Take the Aral Sea, a giant salt lake between Kazakhstan and Uzbekistan in central Asia that is rapidly being turned into a dust bowl, destroying a unique ecosystem and with it the livelihoods and health of many of the region's 5 million people. This environmental catastrophe, today a source of tension between five nations, is a consequence of the former Soviet Union's policy of diverting water from the rivers that feed the Aral Sea to irrigate its vast plantations of cotton.

Such aberrations are not the exclusive preserve of socialist planning — witness Saudi Arabia's draining of its aquifers in the 1980s and 1990s in order to become an exporter of wheat, and the continuing obscenity of sprinklers watering golf courses in the parched western United States. We need to move away from such misguided adventures, which will require more decisions about water resources being taken in close consultation with local water users.

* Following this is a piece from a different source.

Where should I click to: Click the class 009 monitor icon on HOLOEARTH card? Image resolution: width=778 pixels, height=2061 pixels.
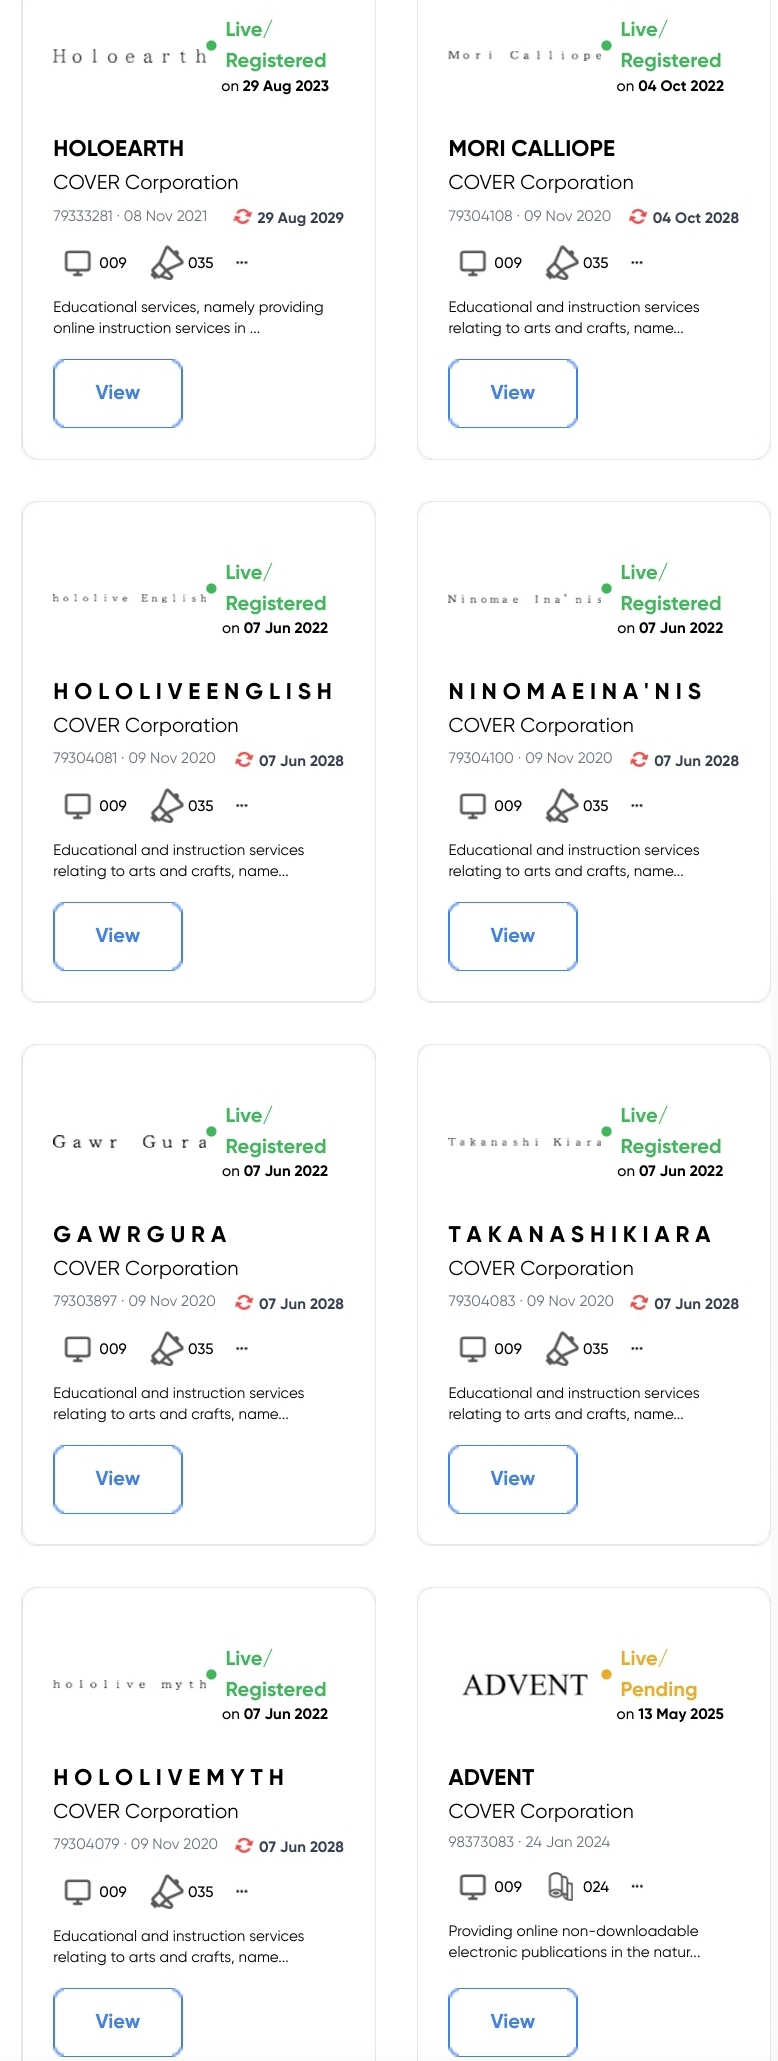(x=77, y=263)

Most fundamentally, however, averting the global water crisis will require developed nations to summon the political will — and hard cash — to help the world's poorest countries tackle water-borne disease, and put their use of water on the path to sustainability. Officially, the world has already signed up to the goal of halving the number of people lacking access to safe drinking water by 2015. But this will cost tens of billions of dollars, and even before the crisis in Iraq consumed their attention, world leaders were showing little commitment to providing the necessary funds.

The 3rd World Water Forum is in danger of becoming “the biggest and most expensive non-event in history”, one official with a UN agency confided to Nature last week. For the sake of the billion-plus people for whom having a drink of water involves a game of microbiological Russian roulette, things have to change.